**Instructions to follow:**
Print exactly the lines below between the line holding "Task: Toggle Cloud-delivered" and the line holding "Task: Click the Online status indicator", inclusive, and nothing more.

**Extracted material:**
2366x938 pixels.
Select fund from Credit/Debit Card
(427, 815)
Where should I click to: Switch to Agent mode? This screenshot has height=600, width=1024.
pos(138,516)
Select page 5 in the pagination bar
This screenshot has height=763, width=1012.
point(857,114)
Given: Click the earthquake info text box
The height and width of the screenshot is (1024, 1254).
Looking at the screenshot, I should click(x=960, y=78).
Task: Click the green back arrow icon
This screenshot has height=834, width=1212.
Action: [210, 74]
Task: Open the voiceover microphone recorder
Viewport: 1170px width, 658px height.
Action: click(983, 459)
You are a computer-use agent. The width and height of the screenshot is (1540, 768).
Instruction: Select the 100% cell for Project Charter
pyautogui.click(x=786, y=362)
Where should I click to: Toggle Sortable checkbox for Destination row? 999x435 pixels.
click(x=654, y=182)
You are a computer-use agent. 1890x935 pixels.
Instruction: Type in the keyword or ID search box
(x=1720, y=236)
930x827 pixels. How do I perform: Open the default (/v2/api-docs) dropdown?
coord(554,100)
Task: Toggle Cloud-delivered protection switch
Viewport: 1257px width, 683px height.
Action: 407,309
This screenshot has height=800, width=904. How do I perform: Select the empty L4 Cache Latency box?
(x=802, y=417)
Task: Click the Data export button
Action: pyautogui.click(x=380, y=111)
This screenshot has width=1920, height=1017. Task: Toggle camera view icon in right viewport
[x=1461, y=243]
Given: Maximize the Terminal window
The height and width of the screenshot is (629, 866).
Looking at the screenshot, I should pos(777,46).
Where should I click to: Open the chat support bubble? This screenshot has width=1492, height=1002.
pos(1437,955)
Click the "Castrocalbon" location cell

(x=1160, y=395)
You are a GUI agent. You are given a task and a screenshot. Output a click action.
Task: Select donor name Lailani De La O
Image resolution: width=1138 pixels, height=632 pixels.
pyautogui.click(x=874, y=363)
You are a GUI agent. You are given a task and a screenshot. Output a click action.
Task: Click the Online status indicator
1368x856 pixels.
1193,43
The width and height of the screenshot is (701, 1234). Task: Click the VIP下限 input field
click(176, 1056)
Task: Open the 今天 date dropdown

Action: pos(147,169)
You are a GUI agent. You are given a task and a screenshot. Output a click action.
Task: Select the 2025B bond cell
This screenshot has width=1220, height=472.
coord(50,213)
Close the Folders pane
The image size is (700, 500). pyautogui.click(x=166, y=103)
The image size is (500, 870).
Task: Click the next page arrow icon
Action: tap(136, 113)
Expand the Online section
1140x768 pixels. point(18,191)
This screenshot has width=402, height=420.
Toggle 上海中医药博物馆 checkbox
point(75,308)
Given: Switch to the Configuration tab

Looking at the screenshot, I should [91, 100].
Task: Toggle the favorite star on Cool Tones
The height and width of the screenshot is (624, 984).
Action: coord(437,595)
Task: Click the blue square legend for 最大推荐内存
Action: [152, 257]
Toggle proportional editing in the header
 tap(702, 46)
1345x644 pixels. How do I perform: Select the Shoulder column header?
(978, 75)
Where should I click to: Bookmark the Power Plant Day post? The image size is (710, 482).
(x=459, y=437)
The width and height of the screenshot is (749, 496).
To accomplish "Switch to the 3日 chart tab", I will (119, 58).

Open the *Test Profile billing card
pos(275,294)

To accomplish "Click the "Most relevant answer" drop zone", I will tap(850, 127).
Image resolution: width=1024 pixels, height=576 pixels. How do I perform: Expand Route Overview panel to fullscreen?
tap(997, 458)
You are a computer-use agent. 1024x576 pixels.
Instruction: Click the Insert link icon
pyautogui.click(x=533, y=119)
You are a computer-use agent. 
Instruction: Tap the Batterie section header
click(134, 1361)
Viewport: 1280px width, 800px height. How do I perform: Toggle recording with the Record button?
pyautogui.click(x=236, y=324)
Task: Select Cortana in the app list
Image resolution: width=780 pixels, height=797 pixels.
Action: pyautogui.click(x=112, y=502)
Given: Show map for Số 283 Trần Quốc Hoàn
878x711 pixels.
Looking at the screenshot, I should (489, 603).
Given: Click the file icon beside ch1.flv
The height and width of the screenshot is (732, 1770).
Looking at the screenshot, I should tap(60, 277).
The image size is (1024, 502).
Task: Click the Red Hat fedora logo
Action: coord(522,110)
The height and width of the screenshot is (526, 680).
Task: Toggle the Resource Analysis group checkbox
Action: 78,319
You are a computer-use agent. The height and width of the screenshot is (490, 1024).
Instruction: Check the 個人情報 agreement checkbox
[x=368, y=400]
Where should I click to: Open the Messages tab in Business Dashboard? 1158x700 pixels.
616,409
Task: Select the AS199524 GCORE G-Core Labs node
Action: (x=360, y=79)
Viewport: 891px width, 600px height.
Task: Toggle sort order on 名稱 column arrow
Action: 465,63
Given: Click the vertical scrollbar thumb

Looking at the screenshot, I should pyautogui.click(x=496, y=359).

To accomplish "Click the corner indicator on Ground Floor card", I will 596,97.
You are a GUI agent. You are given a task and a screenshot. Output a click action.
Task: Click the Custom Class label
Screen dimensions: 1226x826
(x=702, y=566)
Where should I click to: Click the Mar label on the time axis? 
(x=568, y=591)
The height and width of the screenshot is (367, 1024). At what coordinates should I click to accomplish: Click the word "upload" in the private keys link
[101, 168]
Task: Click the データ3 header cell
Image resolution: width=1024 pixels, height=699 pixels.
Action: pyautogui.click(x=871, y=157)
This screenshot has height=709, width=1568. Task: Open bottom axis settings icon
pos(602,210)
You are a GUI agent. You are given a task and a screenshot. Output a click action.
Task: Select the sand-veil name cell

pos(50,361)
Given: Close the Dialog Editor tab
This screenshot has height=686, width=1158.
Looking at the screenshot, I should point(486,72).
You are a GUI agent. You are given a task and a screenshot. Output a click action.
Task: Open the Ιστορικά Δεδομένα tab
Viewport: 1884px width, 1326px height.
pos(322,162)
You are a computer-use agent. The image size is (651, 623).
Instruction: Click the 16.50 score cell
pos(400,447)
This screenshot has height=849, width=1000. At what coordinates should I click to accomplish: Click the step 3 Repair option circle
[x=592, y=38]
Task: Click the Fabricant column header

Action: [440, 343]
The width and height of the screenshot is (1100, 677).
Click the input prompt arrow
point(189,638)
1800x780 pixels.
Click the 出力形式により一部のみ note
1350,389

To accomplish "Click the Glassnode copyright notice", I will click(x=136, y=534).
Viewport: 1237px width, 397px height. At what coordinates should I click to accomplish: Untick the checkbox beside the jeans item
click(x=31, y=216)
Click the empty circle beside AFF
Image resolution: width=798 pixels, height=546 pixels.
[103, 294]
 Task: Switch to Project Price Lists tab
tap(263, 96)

**Written answer:**
Task: Toggle Cloud-delivered protection switch
Viewport: 1257px width, 683px height.
Action: 407,309
This screenshot has height=800, width=904. How do I perform: Select the empty L4 Cache Latency box?
(x=802, y=417)
Task: Click the Data export button
Action: pyautogui.click(x=380, y=111)
This screenshot has width=1920, height=1017. Task: Toggle camera view icon in right viewport
[x=1461, y=243]
Given: Maximize the Terminal window
The height and width of the screenshot is (629, 866).
Looking at the screenshot, I should pos(777,46).
Where should I click to: Open the chat support bubble? This screenshot has width=1492, height=1002.
pos(1437,955)
Click the "Castrocalbon" location cell

(x=1160, y=395)
You are a GUI agent. You are given a task and a screenshot. Output a click action.
Task: Select donor name Lailani De La O
Image resolution: width=1138 pixels, height=632 pixels.
pyautogui.click(x=874, y=363)
You are a GUI agent. You are given a task and a screenshot. Output a click action.
Task: Click the Online status indicator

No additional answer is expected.